AI reads --help, judges OS, handles permission errors, guides authentication configuration.
Installation error? It can read error messages and judge: need sudo? install dependency first?
Tool registration is similar — give AI a prompt template, read --help, automatically generate structured description of what tool can do, how to use it, typical scenarios.
sudo: Command on macOS/Linux to temporarily gain system admin privileges. Installing some tools requires writing to system directories, normal permissions insufficient — add sudo.
Simple idea: don't use software to help users manage AI's tools, let AI manage its own tools.
Each tool's situation is different — coding dead installation logic is endless.
But AI can handle such open-ended problems. Turning tool installation into AI tasks is more reliable than writing installers covering all edge cases.
I also made a 5-dimensional Agent compatibility scoring, from whether designed for AI, supports structured output, supports self-inspection, supports preview, and attention to context size.
Honestly this scoring is more of a call: hoping tool developers start thinking "is my CLI AI-friendly?"
What's Still Missing
CLI is becoming infrastructure for AI capability extension, but there are obvious gaps.
How do you know "there's a Feishu CLI that lets AI operate Feishu"?
Currently basically word-of-mouth. npm and GitHub are best positioned to become App Store for AI tools, but they lack motivation. Discovery mechanism is blank.
Authentication is also a problem.
Feishu one login, Google another, Stripe another — five tools means five logins. Too much friction for average users.
Installation experience is also unreliable.
npm, brew designed over a decade ago, assuming users are command-line-savvy developers.

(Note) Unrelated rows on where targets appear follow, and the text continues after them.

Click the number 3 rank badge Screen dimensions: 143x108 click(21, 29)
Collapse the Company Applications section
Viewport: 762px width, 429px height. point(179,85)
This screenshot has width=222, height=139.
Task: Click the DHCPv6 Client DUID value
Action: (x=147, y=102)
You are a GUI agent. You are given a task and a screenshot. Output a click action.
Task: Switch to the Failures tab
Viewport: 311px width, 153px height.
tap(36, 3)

When operators become AI, permission issues, missing dependencies, path conflicts — problems that "check Stack Overflow to solve" become real obstacles.

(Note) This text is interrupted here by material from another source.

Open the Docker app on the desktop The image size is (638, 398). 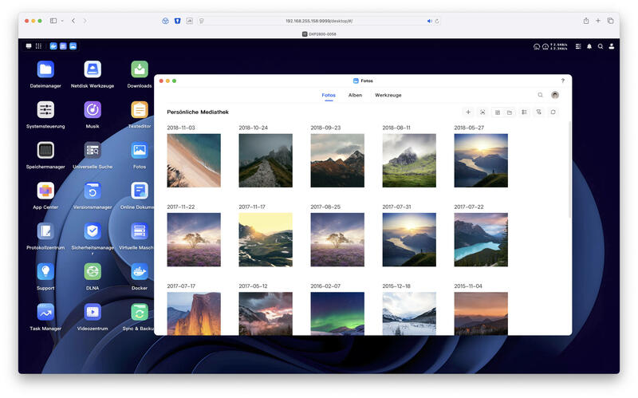[x=139, y=276]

Homebrew (brew): Most popular package manager on macOS, specifically for installing command-line tools.
brew install ffmpeginstalls ffmpeg,brew install jqinstalls jq, that simple.

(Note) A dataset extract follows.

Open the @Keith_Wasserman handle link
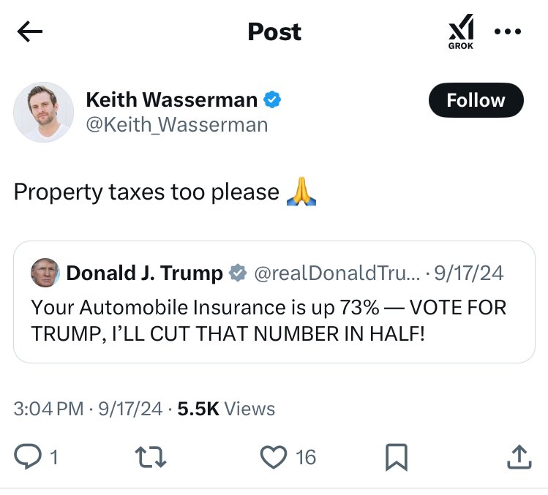pyautogui.click(x=177, y=125)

Industry isn't short of tools, protocols, or manuals.
What's missing is the infrastructure layer enabling these three to be discovered, installed, and trusted.
Whoever builds this becomes npm of the AI era.
So, Why Is Everyone Building CLI
Everyone realizes CLI might currently be the most efficient AI capability distribution method.
A CLI tool simultaneously contains execution capability, communication protocol, and usage manual — it's a complete AI plugin.
Cross-platform, no review, usable by both humans and AI.
Every additional useful CLI tool installed gives your AI one more skill. Every reduction in unnecessary context noise makes your AI a bit smarter.
We're in a chaotic transition era between old and new.
Old formats, old data barriers, old package managers intertwined with new AI-native toolchains.
CLI isn't the only answer, but it's currently the most pragmatic one.